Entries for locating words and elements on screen
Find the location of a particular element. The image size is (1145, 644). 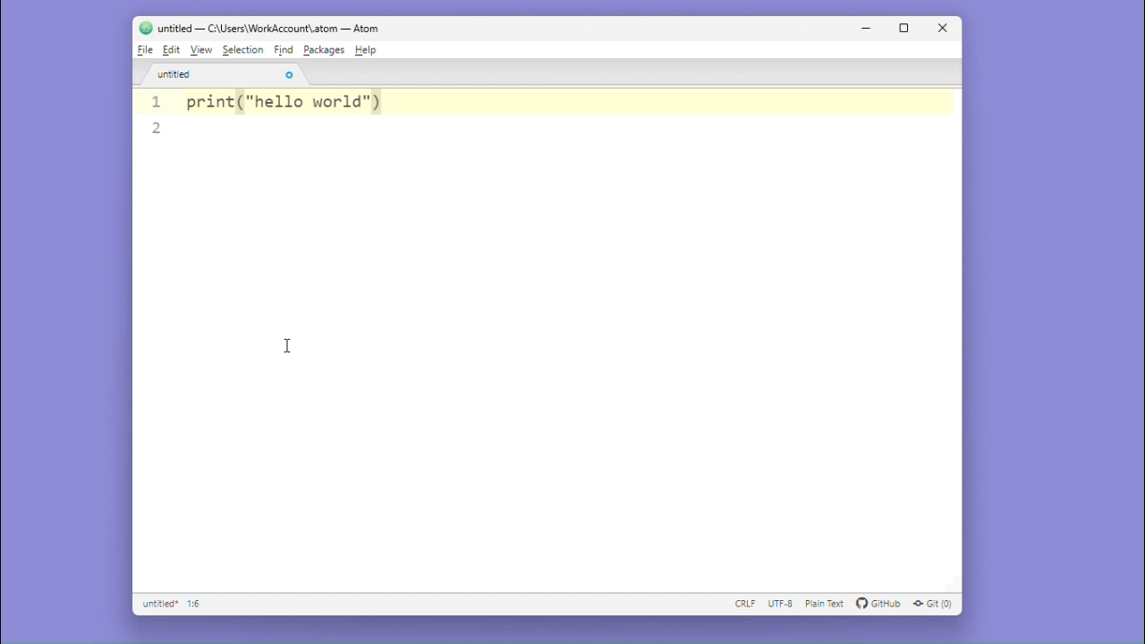

Edit is located at coordinates (173, 50).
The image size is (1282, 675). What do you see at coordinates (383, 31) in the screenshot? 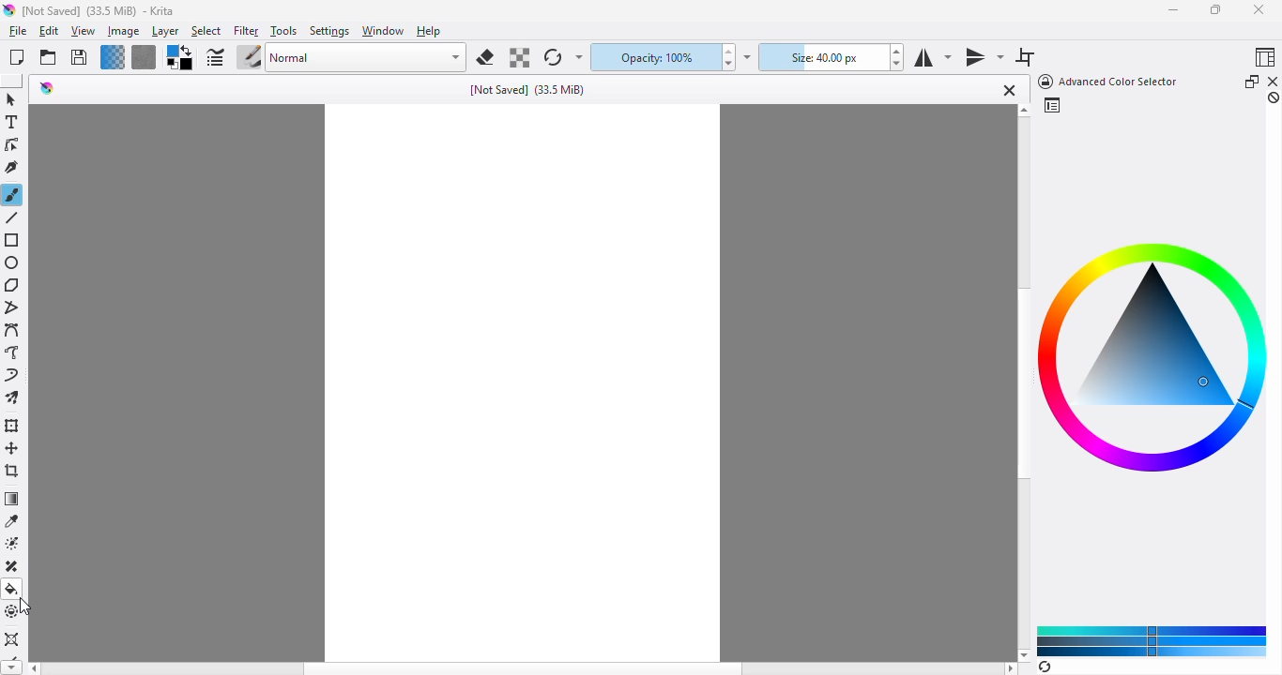
I see `window` at bounding box center [383, 31].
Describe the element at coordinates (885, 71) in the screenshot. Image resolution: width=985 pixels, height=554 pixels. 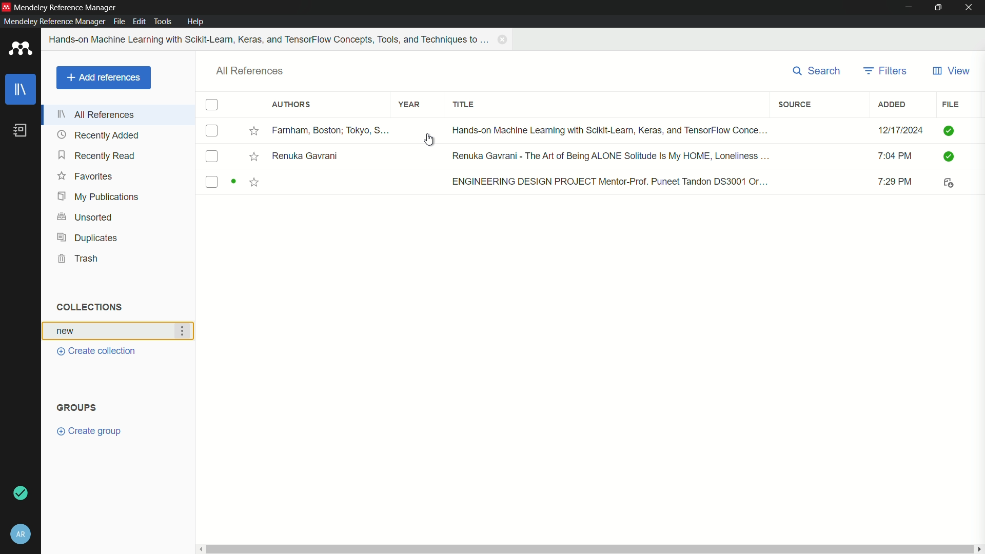
I see `filters` at that location.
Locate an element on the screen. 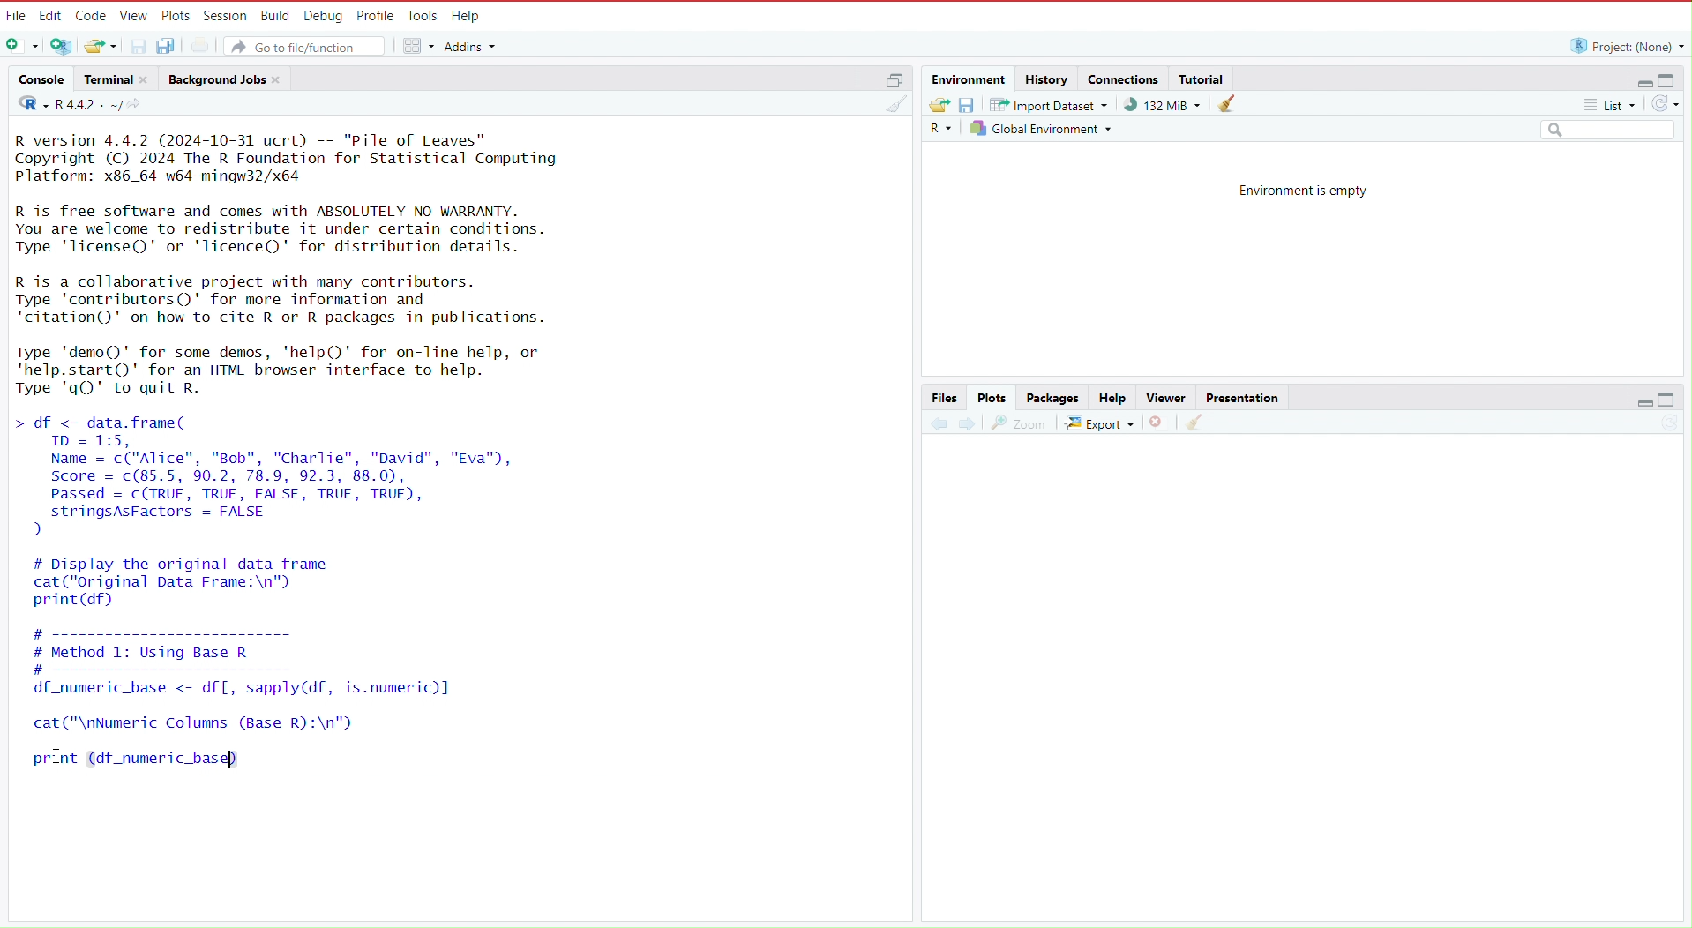 The image size is (1692, 928). Debug is located at coordinates (324, 14).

SHORT TASK: Return the material unchanged from its start through the line containing "center [383, 31].", including both ends, and leave out the pictures.

RESULT BELOW:
Find the location of a particular element. The image size is (1145, 644). 

Edit is located at coordinates (173, 50).
The image size is (1282, 675). What do you see at coordinates (383, 31) in the screenshot? 
I see `window` at bounding box center [383, 31].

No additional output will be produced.